For a small book, this covers a surprising amount of material. The main apple extensions are actually quite small, just a few event handlers and utilities, but the book covers everything from the directory structure of the Java framework to setting up application servers. The details of the extension classes has changed since publication, but it's a simple matter to lookup the new class names and the semantics are the same.

Just about everything you could need is here, albeit in an introductory form. The chapter on tools discusses some of the available editors and build tools but I would have liked to have seen more in-depth information on using Xcode (then Project Builder). Later chapters detail converting JAR files to OSX application form or delivering with Java WebStart.

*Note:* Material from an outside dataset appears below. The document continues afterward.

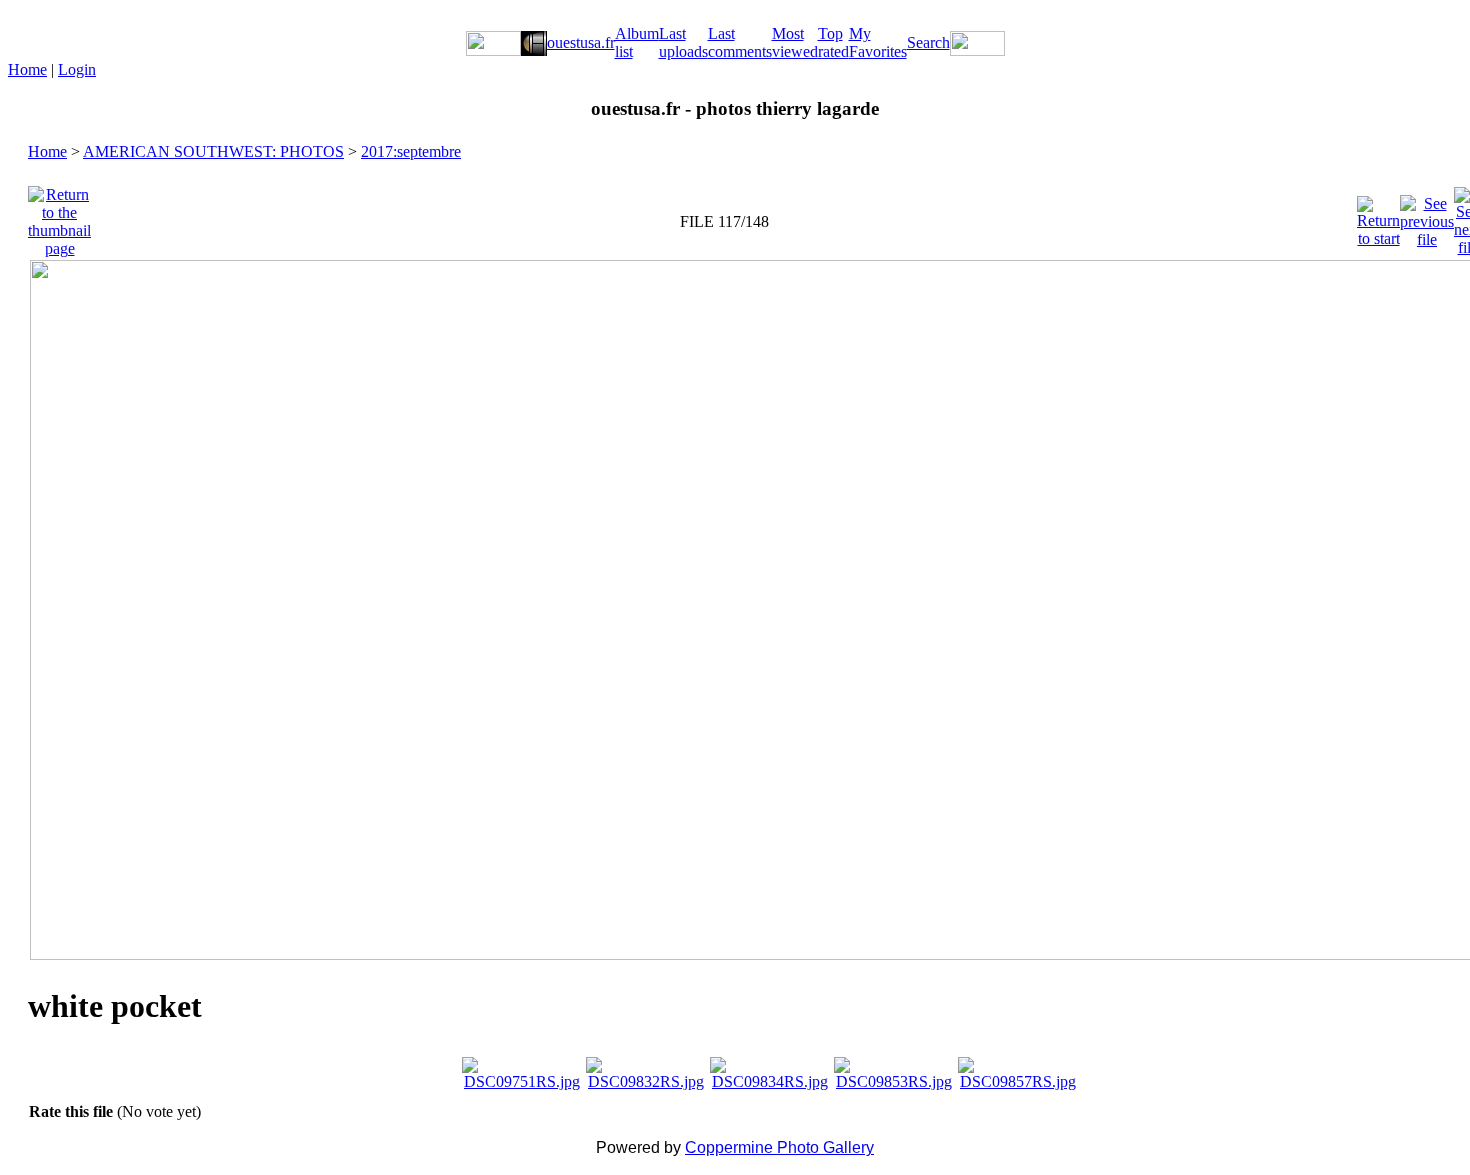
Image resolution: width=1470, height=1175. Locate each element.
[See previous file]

The book deals with more than just Mac peculiarities. It serves as a guide to cross platform development in general. This might sound odd given the "write once, run anywhere" promise of Java, but there's more to it than that. The fashion for Java applications that look the same on all platforms is long gone, and the pluggable look and feel architecture has its own problems. If you develop in a windows environment, you are likely to find that your application looks nasty when dropped onto a Mac.

The basic extension mechanism given is a plugin architecture to isolate the platform specific code. This is used to good effect with a few examples of how an application is integrated into the OS X desktop. Later chapters introduce some of the more interesting APIs such as QuickTime and the Speech API.

The final chapters introduce more enterprise level subjects such as how to set up Tomcat and JBoss. JDBC development is covered with instructions on using MySQL or PostgreSQL. I can't vouch for the accuracy of any of this, but it appears to have been given a clear and concise treatment.

All in all, a very neat little introduction to all things Java on OS X.

Highly recommended if you are a Java developer (of any level) and the Mac is one of your target operating systems.